A walnut is the edible seed of any tree of the genus Juglans, particularly the Persian or English walnut, Juglans regia. The fruits of trees in the family Juglandaceae, native to North and South America, southern Europe, Asia, and the West Indies are often confused with drupes. Still, they are accessory fruit because the outer covering of the fruit is technically an involucre and thus not morphologically part of the carpel; this means it cannot be a drupe but is instead a drupe-like nut.
Walnut trees have long compound leaves with 5 to 23 short-stalked leaflets.
Walnut meats are available in two forms: in their shells or de-shelled. Due to processing, the meats may be whole, halved, or in smaller portions. All walnuts can be eaten on their own (raw, toasted, or pickled), or as part of a mix such as muesli, or as an ingredient of a dish: e.g. walnut soup, walnut pie, walnut coffee cake, banana cake, brownie, fudge.

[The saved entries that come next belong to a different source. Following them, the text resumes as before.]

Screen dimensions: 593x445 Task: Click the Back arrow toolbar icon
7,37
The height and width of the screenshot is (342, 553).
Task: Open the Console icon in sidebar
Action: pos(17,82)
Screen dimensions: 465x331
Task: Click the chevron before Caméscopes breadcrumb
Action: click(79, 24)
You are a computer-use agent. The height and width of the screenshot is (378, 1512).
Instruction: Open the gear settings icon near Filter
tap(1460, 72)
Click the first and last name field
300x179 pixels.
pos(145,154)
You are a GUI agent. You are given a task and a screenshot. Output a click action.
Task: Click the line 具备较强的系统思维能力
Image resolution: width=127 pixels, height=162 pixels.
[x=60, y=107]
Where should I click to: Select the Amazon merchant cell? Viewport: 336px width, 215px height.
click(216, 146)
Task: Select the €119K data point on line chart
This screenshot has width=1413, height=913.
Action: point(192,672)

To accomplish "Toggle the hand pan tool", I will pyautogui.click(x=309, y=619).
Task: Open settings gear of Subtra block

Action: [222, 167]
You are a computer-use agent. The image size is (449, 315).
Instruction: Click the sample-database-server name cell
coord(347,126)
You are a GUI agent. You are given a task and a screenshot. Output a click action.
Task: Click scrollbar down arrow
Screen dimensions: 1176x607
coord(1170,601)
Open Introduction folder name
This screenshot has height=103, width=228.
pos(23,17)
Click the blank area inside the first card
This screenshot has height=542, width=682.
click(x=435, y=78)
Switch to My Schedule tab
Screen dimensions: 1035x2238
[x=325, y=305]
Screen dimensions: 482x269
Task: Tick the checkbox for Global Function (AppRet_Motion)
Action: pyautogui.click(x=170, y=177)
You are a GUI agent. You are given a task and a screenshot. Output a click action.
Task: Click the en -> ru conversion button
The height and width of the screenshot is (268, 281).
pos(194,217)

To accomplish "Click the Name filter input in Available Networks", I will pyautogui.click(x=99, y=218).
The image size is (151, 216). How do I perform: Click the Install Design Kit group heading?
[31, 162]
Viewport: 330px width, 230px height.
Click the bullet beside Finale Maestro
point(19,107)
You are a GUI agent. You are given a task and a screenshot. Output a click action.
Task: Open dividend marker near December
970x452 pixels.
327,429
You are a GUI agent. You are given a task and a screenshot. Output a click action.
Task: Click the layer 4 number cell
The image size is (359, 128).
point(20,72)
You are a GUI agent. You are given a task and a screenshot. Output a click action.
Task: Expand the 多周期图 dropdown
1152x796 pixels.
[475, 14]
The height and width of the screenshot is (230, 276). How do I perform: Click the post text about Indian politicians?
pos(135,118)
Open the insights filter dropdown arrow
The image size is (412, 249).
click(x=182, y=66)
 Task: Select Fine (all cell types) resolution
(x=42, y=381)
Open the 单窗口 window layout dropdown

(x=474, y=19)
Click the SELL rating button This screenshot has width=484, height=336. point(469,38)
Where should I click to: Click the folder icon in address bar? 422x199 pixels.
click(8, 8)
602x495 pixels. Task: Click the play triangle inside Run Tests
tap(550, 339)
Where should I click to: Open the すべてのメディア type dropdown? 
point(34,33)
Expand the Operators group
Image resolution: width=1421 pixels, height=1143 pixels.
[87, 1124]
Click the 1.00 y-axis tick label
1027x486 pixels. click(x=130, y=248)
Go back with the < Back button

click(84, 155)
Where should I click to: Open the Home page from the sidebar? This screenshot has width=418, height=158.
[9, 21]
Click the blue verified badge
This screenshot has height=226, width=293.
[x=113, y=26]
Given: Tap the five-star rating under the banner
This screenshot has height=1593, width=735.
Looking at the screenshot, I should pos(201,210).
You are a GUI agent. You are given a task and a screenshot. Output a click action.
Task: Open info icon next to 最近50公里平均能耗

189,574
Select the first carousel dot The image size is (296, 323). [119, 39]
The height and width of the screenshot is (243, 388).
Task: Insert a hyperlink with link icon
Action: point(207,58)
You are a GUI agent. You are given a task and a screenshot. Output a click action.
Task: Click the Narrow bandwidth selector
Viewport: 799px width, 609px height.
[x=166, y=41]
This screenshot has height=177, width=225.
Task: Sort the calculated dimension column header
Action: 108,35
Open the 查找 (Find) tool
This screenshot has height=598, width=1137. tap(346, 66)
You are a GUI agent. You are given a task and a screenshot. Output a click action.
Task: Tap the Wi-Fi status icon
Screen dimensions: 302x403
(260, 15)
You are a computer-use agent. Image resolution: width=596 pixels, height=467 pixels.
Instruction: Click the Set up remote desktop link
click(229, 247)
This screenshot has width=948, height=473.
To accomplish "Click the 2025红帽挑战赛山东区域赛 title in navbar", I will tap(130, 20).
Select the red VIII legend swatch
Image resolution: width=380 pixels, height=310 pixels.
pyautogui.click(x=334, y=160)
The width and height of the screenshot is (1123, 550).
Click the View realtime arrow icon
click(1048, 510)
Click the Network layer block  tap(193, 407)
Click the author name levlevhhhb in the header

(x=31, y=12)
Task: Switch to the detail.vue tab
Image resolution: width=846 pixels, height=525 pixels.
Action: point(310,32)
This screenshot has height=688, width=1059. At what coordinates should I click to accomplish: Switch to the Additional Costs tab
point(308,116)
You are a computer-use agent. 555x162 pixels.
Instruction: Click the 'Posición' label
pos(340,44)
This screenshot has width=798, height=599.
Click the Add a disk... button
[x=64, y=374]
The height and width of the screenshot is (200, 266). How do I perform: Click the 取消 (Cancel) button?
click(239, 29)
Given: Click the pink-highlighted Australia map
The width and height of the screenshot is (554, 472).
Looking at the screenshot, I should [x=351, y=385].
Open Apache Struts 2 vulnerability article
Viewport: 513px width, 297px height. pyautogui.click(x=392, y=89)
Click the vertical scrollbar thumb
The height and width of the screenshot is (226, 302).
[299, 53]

Walnuts are often candied or pickled. Pickled walnuts that are the whole fruit can be savory or sweet depending on the preserving solution.
Walnuts may be used as an ingredient in other foodstuffs. Walnut is an important ingredient in baklava, Circassian chicken, chicken in walnut sauce, tarator a summer soup in Bulgarian cuisine, and poultry or meat ball stew from Iranian cuisine.
Walnuts are also popular as an ice cream topping, and walnut pieces are used as a garnish on some foods. Nocino is a liqueur made from unripe green walnuts steeped in alcohol with syrup added. Walnut oil is available commercially and is chiefly used as a food ingredient, particularly in salad dressings. It has a low smoke point, which limit s its use for frying.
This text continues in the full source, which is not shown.